Hayes has won numerous awards and honors. His most recent collection, “Lighthead,” explores how we construct experience: “the light-headedness of a mind trying to pull against gravity and time.”
Many other nationally recognized poets and emerging poets from all across Massachusetts will read from their works and share their ideas on writing about everything from love and sexuality to global warming. There are workshops on how to write surrealistic poetry, how to give voice to objects, how to incorporate rhythm and movement into poems, how to run a poetry group, and how to stage a slam poetry event, and much more.
“Imagine your town full of poets—every coffee shop, every restaurant, every arts center, every library—each hosting inspiring poetry readings, excellent writing workshops, poetry slams, and even a place where you can read your worst poetry. That’s what Salem is like during the Mass Poetry Fest,” said Alice Kociemba, who directs Calliope Poetry Readings at the West Falmouth Library.
“Imagine coming in second in the worst poetry contest,” she added. “There are poets on trolleys reading their poems; there are poets on the train from South Station reading their poems.

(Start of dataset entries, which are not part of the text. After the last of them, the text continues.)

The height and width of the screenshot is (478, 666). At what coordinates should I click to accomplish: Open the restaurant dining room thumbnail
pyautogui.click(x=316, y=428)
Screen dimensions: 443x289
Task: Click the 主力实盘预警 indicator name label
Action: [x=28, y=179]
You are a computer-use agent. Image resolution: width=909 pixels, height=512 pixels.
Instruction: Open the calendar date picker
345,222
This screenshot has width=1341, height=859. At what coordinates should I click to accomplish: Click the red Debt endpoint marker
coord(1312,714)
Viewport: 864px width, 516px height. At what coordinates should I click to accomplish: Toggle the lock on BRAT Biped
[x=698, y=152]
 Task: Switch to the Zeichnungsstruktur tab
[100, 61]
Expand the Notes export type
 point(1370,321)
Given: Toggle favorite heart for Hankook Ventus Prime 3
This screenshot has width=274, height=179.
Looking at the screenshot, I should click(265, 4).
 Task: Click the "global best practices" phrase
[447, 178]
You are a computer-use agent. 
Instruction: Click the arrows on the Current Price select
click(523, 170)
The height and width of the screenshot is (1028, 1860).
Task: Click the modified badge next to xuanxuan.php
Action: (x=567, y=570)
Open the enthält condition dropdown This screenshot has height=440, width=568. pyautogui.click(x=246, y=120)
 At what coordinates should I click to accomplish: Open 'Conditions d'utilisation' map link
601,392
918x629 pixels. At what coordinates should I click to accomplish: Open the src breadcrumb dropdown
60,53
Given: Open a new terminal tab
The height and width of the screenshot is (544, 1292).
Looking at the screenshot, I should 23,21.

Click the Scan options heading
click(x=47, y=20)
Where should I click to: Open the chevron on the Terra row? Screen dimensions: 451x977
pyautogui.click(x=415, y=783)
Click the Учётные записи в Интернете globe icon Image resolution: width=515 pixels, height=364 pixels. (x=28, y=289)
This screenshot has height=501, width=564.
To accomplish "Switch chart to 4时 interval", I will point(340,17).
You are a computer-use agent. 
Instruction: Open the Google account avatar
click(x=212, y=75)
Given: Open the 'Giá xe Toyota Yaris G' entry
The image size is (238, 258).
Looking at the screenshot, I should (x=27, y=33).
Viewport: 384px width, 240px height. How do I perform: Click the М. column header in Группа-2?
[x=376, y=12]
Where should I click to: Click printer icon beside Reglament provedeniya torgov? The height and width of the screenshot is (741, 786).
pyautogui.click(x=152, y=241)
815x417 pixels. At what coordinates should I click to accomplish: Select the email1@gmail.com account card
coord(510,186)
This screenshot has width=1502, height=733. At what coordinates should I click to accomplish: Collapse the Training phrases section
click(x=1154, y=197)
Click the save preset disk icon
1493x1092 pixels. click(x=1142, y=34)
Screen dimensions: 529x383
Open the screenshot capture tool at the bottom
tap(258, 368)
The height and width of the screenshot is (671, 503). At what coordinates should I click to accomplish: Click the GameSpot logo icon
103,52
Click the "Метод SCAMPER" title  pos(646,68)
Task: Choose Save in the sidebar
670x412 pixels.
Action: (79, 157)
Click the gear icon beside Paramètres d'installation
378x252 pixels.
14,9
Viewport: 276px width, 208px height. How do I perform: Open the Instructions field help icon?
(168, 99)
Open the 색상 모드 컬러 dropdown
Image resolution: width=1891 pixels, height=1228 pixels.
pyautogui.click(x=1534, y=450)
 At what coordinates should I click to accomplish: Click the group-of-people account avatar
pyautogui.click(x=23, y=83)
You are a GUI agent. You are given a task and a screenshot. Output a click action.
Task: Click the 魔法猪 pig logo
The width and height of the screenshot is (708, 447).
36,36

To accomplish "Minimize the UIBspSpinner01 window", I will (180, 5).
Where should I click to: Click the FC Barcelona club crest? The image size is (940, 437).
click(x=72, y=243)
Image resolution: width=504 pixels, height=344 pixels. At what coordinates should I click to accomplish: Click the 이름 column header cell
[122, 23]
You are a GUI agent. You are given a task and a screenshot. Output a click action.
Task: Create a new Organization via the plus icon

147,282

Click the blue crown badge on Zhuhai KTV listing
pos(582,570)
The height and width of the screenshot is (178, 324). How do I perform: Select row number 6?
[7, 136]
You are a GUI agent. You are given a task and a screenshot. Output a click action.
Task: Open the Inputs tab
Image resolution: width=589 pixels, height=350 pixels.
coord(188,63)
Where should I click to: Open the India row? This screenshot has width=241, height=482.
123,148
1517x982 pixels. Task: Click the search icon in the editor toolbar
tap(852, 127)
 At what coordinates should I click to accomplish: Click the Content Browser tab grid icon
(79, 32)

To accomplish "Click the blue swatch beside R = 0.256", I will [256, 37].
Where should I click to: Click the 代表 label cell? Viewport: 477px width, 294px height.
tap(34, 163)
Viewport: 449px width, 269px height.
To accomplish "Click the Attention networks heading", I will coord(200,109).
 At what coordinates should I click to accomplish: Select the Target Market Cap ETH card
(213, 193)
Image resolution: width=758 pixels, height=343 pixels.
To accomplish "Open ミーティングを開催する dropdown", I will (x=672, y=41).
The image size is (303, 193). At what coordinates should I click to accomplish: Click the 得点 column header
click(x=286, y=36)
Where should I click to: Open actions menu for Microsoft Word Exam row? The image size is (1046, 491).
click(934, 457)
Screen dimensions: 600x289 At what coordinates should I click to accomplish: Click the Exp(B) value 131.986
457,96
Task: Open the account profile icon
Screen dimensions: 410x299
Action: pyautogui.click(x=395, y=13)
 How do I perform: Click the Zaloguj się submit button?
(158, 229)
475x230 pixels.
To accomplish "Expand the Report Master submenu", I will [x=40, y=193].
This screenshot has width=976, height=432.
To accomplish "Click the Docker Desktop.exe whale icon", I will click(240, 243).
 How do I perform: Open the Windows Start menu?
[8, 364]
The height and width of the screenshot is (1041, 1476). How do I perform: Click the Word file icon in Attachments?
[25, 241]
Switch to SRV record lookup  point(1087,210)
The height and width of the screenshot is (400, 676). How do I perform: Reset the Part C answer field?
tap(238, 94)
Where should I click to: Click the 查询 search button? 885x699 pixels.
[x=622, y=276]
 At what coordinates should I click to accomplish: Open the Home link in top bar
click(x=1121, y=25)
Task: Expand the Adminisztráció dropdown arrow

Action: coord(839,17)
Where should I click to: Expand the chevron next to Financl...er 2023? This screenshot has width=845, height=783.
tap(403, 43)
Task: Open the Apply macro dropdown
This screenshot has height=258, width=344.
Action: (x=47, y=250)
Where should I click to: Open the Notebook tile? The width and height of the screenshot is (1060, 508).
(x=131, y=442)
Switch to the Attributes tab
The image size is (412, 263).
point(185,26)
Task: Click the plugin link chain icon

There are poets everywhere.”
Kociemba, who serves on the board of Mass Poetry, will moderate “From Every Corner of the Commonwealth,” a panel discussion and reading on Saturday, May 4, from 1:30 to 2:30 PM at the Hawthorne Hotel. Kociemba has selected six “poet ambassadors” who have created a sense of community in their own area of the state by directing poetry reading series, holding workshops, sponsoring collaborative projects with artists, musicians, and other writers, and promoting creativity about their craft and performance.
The panel will be of interest to those who direct poetry readings and workshops or are thinking of starting one, as well as to poets who are looking for venue hosts. Among those participating on the panel are two Cape Cod poets: Lorna Blake of Brewster and Alan Feldman of Natick and Wellfleet. Each will describe their reading series, workshops, and collaborative endeavors and read from their own work.
Everett Hoagland of New Bedford has organized a reading for the Ocean Voices Anthology, featuring an array of poets from various cultural traditions and writing influences. Ocean Voices, an intergenerational, multicultural anthology of “ocean poems,” was published this fall by New Bedford’s award-winning small press, Spinner Publications. The reading will take place on Saturday in the Hawthorne Hotel, Essex Room, from 12:15 – 1:15 PM and features Martin Espada, winner of the Poetry Society of Amer’ca’s Shelley Memorial Award, vocalist Candida Rose, and several poets who have work in the Ocean Voices anthology.
Jarita Davis will lead “Poems for the Invention of Glory” on Saturday, May 4, from 11 AM to noon, at the Peabody Essex Museum. Davis and five other panelists will read ekphrastic poems written in response to the museum’s exhibition, “The Invention of Glory: Alfonso V and the Pastrana Tapestries.” All are members of a new collective of over 100 Luso-American (Portuguese-American) poets.
Mass Poetry Fest buttons, which allow admission to all events except workshops, are $15, $7 for seniors and students. For an additional $5, workshops are included. Because workshop attendance is limited, it is advisable to register online in advance at masspoetry.org.